• [Exercise] From the records below, extract only the lines running from the line with "Click the red heart emoji in caption" to the line with "You are a computer-use agent. Screen", both lines included, reproducing them exactly.

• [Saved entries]
▼

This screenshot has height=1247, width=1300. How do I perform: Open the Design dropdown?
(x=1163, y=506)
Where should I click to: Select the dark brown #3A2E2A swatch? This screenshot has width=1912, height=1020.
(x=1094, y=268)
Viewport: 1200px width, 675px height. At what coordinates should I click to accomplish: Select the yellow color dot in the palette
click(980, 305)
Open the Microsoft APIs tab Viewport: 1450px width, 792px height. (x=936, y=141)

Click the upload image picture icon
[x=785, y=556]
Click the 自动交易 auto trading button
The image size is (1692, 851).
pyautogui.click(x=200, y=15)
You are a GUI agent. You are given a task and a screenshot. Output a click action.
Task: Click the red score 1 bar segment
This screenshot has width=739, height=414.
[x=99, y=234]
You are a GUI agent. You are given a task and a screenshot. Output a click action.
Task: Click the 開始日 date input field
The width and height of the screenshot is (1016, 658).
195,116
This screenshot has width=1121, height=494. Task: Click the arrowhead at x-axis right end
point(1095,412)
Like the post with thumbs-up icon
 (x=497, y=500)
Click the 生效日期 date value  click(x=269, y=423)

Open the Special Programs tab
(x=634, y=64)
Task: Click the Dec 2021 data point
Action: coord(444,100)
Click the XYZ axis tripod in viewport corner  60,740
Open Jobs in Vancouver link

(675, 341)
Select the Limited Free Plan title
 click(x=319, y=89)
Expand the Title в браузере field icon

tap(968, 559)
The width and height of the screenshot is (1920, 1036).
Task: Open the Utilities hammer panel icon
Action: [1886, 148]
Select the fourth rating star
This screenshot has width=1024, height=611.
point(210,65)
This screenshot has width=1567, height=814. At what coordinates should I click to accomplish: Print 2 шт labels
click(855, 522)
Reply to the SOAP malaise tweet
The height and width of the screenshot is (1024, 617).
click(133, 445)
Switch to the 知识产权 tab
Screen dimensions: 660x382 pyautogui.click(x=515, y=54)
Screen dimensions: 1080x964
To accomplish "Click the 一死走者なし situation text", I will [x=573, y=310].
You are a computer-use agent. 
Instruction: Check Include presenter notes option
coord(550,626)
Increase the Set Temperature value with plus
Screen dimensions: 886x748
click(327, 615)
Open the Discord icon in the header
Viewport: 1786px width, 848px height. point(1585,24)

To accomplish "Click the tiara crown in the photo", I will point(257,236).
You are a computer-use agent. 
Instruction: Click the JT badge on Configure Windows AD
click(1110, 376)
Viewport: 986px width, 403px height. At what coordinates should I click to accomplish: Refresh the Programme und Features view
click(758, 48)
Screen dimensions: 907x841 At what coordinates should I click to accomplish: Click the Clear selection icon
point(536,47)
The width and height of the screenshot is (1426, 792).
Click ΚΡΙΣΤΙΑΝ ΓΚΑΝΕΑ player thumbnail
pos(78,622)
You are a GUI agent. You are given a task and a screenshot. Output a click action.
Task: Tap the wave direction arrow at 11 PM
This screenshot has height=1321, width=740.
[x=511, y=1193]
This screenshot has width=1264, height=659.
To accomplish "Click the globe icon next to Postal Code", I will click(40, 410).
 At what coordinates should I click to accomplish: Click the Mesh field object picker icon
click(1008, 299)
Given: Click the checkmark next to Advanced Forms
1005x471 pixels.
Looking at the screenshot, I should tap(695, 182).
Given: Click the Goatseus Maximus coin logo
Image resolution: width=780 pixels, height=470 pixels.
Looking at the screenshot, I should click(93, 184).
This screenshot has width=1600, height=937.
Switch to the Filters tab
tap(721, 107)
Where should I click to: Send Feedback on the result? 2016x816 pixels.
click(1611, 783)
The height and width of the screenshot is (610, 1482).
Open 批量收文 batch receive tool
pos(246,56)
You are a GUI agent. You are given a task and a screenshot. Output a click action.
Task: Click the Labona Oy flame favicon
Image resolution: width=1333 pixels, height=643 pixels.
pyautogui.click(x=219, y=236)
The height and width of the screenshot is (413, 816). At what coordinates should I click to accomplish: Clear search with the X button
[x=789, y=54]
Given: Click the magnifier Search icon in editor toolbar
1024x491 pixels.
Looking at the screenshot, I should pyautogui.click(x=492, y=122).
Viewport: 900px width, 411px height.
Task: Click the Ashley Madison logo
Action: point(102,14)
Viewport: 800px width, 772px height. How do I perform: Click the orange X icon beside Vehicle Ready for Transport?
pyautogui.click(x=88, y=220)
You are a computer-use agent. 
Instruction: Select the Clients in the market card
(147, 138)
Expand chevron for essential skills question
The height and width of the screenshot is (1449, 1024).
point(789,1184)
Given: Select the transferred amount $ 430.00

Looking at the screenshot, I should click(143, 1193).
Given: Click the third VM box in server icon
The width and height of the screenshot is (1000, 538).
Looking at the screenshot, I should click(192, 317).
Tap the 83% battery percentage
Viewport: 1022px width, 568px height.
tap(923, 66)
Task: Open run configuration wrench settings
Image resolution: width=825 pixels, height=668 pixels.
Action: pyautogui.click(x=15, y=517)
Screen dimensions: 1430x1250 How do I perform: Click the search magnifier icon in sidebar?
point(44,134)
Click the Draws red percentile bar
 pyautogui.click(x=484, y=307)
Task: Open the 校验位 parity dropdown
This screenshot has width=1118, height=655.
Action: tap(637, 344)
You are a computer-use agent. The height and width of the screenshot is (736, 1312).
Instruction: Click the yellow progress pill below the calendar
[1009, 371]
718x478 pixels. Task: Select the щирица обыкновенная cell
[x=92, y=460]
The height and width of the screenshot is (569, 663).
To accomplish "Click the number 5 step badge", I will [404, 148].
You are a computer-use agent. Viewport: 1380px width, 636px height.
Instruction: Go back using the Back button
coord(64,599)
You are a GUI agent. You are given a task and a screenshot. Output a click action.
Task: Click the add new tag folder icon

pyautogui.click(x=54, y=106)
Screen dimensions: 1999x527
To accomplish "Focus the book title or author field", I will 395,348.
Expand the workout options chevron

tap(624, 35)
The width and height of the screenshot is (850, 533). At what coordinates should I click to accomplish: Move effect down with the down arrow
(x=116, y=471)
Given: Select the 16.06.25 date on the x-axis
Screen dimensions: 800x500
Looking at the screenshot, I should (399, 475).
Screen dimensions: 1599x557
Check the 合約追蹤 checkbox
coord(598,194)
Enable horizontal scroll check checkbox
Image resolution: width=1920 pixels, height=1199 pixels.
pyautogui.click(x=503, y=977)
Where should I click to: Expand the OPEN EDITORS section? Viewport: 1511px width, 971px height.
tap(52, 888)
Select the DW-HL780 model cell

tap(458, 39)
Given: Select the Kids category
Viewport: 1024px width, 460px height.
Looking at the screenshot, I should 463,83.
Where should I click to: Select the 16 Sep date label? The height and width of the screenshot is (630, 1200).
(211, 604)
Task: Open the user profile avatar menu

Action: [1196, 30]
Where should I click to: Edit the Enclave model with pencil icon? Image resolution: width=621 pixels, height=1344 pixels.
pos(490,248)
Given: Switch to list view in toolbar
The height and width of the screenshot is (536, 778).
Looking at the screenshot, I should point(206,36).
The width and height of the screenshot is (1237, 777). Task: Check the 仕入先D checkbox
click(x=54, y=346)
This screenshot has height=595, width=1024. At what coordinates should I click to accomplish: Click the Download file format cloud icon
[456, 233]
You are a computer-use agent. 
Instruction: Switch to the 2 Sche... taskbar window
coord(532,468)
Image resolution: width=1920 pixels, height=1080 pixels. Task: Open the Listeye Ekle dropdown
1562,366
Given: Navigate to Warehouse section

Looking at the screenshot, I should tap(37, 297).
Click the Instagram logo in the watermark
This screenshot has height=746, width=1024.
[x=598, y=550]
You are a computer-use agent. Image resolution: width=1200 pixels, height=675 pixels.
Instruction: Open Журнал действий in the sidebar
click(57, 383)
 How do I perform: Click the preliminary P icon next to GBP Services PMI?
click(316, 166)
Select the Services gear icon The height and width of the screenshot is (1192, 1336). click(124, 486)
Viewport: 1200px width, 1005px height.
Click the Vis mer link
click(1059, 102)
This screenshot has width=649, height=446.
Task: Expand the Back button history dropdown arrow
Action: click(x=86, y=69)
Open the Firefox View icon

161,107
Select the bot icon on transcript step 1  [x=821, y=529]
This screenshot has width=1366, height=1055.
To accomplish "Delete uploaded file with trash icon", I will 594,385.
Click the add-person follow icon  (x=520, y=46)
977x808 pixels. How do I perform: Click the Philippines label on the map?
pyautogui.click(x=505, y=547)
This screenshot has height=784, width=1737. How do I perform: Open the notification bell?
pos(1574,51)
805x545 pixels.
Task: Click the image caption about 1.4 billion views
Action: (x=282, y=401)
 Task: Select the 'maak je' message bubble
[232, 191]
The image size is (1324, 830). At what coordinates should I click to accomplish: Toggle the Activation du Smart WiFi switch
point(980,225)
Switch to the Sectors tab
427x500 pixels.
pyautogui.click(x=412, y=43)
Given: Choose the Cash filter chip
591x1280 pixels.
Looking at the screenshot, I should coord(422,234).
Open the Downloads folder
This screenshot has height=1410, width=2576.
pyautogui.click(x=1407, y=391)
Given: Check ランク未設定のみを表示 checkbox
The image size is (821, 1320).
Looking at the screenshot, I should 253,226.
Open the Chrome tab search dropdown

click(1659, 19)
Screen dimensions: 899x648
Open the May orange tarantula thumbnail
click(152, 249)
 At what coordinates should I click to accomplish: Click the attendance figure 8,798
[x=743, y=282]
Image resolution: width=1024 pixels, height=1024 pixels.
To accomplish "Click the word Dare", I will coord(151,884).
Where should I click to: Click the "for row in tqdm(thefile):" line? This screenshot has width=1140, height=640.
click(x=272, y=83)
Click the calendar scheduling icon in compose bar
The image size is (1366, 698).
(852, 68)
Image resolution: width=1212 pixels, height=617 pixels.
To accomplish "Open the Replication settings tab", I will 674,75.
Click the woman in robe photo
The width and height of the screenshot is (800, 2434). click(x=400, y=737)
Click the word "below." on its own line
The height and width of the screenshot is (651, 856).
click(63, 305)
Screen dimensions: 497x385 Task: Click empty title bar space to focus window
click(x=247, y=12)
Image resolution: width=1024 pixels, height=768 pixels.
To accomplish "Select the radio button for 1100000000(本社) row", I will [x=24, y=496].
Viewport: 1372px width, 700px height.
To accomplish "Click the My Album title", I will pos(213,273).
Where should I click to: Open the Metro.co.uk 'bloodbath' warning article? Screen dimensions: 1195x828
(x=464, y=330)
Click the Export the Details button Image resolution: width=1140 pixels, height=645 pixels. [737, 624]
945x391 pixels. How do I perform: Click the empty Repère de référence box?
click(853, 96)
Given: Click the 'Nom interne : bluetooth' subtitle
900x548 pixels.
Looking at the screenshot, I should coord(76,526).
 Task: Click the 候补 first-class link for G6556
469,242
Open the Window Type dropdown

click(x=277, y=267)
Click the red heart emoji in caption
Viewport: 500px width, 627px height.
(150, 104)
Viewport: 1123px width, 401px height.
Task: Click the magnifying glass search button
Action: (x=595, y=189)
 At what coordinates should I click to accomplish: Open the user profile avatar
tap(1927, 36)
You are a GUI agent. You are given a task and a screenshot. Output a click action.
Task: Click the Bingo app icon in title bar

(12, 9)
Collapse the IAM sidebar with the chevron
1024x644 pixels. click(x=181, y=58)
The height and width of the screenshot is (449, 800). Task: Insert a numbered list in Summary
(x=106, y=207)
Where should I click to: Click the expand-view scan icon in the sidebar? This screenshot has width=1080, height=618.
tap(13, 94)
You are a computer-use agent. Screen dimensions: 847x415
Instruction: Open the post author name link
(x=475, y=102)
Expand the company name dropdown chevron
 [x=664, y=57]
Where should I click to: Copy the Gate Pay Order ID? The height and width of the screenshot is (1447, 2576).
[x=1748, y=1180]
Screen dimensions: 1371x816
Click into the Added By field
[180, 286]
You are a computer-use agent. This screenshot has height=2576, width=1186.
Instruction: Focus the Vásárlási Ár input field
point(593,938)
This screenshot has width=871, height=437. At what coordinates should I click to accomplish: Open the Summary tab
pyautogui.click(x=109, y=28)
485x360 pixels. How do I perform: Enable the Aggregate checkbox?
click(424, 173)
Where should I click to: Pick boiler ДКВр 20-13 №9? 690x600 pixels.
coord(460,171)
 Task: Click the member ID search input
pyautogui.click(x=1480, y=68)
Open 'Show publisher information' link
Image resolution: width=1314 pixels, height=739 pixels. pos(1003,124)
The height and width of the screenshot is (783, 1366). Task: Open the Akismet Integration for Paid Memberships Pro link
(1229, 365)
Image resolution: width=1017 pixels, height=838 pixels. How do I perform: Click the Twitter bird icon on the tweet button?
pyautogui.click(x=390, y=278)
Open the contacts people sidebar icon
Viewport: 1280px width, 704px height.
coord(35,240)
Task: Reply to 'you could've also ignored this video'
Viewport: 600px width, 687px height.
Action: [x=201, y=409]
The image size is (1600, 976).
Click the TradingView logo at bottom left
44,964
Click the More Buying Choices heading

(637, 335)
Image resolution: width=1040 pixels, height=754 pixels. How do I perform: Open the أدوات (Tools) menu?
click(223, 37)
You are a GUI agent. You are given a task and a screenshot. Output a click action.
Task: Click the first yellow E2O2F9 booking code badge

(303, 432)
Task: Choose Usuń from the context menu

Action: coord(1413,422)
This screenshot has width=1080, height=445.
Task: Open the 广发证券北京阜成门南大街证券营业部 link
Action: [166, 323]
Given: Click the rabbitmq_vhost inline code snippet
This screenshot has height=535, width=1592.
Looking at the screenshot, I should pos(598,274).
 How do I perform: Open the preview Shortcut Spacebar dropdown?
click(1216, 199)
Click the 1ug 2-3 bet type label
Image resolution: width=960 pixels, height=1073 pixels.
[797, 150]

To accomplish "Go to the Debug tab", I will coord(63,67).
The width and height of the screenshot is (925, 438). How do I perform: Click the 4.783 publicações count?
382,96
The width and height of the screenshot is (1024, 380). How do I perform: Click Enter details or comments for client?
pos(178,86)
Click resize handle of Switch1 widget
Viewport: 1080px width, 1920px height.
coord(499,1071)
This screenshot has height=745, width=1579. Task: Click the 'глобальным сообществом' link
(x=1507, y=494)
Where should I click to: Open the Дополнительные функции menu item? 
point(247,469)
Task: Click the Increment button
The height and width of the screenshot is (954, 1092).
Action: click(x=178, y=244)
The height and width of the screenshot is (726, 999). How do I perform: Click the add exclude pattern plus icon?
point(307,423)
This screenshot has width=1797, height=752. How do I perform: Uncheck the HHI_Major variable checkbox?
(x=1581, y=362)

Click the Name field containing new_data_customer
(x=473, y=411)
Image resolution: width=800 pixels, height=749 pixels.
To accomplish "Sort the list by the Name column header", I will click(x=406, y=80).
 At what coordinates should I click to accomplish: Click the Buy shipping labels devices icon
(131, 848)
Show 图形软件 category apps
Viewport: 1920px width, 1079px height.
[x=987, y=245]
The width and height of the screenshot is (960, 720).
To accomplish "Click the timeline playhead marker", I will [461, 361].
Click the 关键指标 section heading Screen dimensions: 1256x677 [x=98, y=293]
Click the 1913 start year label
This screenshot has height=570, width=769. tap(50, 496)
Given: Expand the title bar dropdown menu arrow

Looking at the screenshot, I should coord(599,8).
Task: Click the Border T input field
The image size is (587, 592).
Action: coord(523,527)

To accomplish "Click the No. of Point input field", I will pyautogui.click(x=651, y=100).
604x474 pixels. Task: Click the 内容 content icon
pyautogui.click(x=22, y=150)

▲

• [Response area]
Click the red heart emoji in caption
Viewport: 500px width, 627px height.
(150, 104)
Viewport: 1123px width, 401px height.
Task: Click the magnifying glass search button
Action: (x=595, y=189)
 At what coordinates should I click to accomplish: Open the user profile avatar
tap(1927, 36)
You are a GUI agent. You are given a task and a screenshot. Output a click action.
Task: Click the Bingo app icon in title bar

(12, 9)
Collapse the IAM sidebar with the chevron
1024x644 pixels. click(x=181, y=58)
The height and width of the screenshot is (449, 800). Task: Insert a numbered list in Summary
(x=106, y=207)
Where should I click to: Click the expand-view scan icon in the sidebar? This screenshot has width=1080, height=618.
tap(13, 94)
You are a computer-use agent. Screen dimensions: 847x415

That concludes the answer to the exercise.